» 问题描述: 把下面这篇关于保障房社区治理的摘录中从“陈淑云,彭 银(华中师范大学经济与工商管理学院,湖北 武汉430079)”开始、一直到“治理体系和治理能力的现代化。”为止的文字重新写出,并将其中的“社区治理”一律改称“社区管理”。

» 摘录:
▼▼▼

APP下载

保障房居住区社区协同治理创新研究
——以四螺旋协同治理体系为视角

2016-08-04陈淑云华中师范大学经济与工商管理学院湖北武汉430079

湖北行政学院学报 2016年3期
关键词:螺旋体保障性住户

陈淑云,彭 银(华中师范大学经济与工商管理学院,湖北 武汉430079)

保障房居住区社区协同治理创新研究
——以四螺旋协同治理体系为视角

陈淑云,彭银
(华中师范大学经济与工商管理学院,湖北武汉430079)

保障性住房的社区治理是影响住房保障政策成败的关键因素之一。当前我国保障房社区治理深陷困境,特别是协同治理的动力不足、治理主体权责不清、治理路径不畅,导致现行的治理机制难以持续,利益关系尤为复杂。依据四螺旋相关理论体系,基于协同治理的共生目标,界定治理主体的权责利边界,疏通协同治理的路径,进而构建四螺旋协同治理体系,可以为保障性住房社区的善治提供有益探索,推进社区治理体系和治理能力的现代化。

▲▲▲

» 所给材料:

▼▼▼

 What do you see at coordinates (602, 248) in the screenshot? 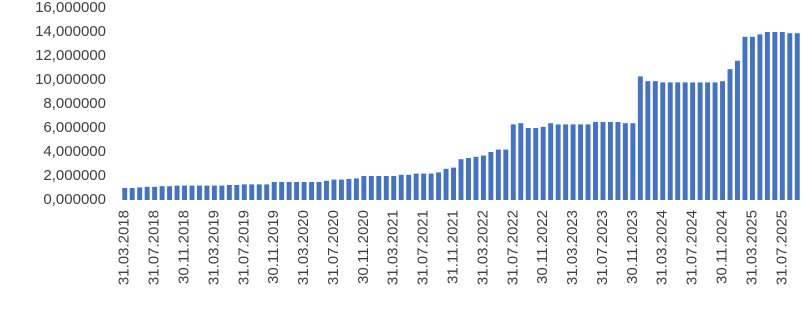
I see `x-tick-label: 31.07.2023` at bounding box center [602, 248].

▲▲▲

» 完成结果:
陈淑云,彭 银(华中师范大学经济与工商管理学院,湖北 武汉430079)

保障房居住区社区协同治理创新研究
——以四螺旋协同治理体系为视角

陈淑云,彭银
(华中师范大学经济与工商管理学院,湖北武汉430079)

保障性住房的社区管理是影响住房保障政策成败的关键因素之一。当前我国保障房社区管理深陷困境,特别是协同治理的动力不足、治理主体权责不清、治理路径不畅,导致现行的治理机制难以持续,利益关系尤为复杂。依据四螺旋相关理论体系,基于协同治理的共生目标,界定治理主体的权责利边界,疏通协同治理的路径,进而构建四螺旋协同治理体系,可以为保障性住房社区的善治提供有益探索,推进社区管理体系和治理能力的现代化。